2. If patient presents with a seizure:

a. Establish an airway.
b. Administer oxygen.
c. Treat the seizure with intravenous diazepam, 0.1 to 0.3 mg/kg up to 10 mg. If seizures cannot be controlled, the use of general anesthesia should be considered.
d. Monitor vital signs, maintain blood pressure and provide adequate hydratio

3. If post-seizure coma is present:

a. Maintain airway and oxygenation.
b. If a result of oral medication, follow above recommendations to prevent absorption of the drug, but intubation and lavage will have to be performed instead of inducing emesis, and the cathartic and charcoal will need to be introduced via a large bore gastric lavage tube.
c. Continue to provide full supportive care and adequate hydration until the drug is metabolized. In general, drug metabolism is sufficiently rapid so as not to warrant dialysis. If repeated, oral activated charcoal is ineffective (as noted by stable or rising serum levels) charcoal hemoperfusion may be indicated.

Drug interactions

Toxic synergism with ephedrine has been documented and may occur with other sympathomimetic bronchodilators. In addition, the drug interactions below have been demonstrated with theophylline.

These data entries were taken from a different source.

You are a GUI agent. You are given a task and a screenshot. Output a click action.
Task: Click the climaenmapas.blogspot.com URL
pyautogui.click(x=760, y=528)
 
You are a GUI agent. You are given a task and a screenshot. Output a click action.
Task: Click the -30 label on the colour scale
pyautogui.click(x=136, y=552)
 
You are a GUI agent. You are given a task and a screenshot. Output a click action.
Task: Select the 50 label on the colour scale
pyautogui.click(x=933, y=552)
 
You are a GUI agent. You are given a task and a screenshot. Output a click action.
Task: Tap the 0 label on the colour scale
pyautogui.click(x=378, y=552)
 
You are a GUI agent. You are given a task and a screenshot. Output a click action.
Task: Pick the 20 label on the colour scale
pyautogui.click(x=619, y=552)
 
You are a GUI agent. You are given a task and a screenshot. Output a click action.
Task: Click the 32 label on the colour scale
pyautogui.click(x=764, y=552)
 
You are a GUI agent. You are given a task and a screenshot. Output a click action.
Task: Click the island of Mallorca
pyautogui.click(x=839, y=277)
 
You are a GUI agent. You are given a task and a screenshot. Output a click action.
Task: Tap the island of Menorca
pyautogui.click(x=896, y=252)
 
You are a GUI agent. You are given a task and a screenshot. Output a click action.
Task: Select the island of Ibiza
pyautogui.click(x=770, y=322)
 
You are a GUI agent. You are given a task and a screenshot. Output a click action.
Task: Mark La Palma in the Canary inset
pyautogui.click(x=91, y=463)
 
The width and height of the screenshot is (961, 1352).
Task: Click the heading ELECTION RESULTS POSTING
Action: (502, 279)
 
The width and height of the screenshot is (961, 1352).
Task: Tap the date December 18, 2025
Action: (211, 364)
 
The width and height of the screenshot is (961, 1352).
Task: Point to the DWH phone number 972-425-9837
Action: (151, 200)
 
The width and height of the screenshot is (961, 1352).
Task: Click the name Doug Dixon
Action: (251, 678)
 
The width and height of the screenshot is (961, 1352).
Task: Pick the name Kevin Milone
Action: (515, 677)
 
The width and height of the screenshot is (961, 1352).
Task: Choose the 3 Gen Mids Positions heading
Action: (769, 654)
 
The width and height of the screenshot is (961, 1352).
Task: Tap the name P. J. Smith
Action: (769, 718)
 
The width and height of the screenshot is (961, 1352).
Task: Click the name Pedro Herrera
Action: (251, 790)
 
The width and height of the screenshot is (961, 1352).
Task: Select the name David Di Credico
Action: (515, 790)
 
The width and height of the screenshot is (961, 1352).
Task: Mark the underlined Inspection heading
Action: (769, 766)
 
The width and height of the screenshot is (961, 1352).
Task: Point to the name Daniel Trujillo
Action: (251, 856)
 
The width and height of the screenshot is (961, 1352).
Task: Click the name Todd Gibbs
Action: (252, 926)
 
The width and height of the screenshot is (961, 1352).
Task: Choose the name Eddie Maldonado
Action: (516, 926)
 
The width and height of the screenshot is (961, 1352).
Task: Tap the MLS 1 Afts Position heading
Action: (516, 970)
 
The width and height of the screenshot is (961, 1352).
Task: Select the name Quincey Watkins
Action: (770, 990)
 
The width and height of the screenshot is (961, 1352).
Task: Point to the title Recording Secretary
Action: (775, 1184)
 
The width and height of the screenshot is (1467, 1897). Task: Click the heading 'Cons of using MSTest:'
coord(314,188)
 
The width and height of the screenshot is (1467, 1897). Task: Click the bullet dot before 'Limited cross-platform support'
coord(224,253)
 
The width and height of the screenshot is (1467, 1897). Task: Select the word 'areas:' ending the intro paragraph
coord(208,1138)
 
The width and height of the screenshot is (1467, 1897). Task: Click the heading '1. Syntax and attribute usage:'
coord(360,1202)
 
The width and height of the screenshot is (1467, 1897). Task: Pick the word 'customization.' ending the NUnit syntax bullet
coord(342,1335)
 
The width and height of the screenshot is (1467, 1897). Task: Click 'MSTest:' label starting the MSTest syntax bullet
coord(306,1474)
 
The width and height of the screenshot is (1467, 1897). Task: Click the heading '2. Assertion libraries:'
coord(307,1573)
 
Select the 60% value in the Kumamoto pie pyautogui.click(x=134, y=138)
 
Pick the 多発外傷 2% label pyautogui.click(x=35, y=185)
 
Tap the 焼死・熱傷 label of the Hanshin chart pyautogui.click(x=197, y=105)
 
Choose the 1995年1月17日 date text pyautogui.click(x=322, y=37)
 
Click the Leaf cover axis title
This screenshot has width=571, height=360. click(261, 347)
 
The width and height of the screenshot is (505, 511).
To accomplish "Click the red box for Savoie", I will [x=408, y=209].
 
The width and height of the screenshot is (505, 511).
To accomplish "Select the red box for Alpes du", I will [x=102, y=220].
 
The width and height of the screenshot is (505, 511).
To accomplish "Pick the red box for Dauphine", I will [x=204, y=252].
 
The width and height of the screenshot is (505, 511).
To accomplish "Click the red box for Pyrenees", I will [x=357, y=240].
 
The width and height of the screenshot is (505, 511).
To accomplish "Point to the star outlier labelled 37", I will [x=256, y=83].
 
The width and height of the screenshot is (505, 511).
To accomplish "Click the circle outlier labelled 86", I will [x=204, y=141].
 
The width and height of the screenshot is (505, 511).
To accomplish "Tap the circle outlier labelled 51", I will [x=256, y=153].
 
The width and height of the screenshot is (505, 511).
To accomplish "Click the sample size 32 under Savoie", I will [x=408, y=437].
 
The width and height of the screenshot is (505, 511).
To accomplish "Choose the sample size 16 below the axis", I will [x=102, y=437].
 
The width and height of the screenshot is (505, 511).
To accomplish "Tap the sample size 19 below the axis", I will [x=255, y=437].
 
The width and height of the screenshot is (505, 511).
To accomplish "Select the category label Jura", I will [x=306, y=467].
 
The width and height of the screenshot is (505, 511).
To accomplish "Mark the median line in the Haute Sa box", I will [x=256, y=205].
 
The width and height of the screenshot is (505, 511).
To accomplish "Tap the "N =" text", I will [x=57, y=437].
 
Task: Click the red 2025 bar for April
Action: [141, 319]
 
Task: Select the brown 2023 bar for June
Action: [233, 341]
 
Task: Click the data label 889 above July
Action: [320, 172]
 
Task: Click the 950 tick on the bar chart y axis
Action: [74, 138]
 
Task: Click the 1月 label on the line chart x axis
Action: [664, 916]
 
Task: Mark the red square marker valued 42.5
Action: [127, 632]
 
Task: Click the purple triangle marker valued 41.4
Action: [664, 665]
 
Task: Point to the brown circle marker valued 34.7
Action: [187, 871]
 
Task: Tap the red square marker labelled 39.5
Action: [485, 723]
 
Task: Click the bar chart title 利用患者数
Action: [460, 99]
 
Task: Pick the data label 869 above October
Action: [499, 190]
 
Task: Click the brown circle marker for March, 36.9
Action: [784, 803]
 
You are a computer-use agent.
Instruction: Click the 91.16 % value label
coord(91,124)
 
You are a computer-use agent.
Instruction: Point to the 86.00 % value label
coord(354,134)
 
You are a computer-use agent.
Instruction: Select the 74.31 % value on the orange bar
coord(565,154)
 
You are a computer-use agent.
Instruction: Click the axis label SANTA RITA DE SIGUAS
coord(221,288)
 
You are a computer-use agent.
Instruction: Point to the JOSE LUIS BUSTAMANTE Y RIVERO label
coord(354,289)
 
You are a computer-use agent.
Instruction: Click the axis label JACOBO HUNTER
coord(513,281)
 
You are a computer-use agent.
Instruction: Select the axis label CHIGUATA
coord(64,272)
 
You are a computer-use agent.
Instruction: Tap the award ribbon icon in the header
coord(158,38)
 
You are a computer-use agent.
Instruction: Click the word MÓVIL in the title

Allopurinal (high dose): Increased serum theophylline levels.
Cimetidine: Increased serum theophylline levels.
Ciprofloxacin: Increased serum theophylline levels.
Erythromycin Troleandomycin: Increased serum theophylline levels.
Lithium Carbonate: Increased renal excretion of lithium.
Oral Contraceptives: Increased serum theophylline levels.
Phenytoin: Decreased theophylline and phenytoin serum levels.
Propranolol: Increased serum theophylline levels.
Rifampin: Decreased serum theophylline levels.
Potassium Iodide With Lithium Carbonate: Increased hypothyroid and goitrogenic effect.
Potassium Iodide: Thyroid function tests may be altered by iodides. As with any potassium-containing medication, the potential for developing hyperkalemia is increased.
Drug-Laboratory: Test Interactions.


Orange colored liquid with orange flavor.


Elixir, 120 ml in the bottle inserted with leaflet in cardboard box.

Expiry date

3 years. Do not use after the expiration date.

Prescription status

To be dispensed with prescription.

Storage conditions

Store at a room temperature, in a dry place, out of the reach of children. Protect from light.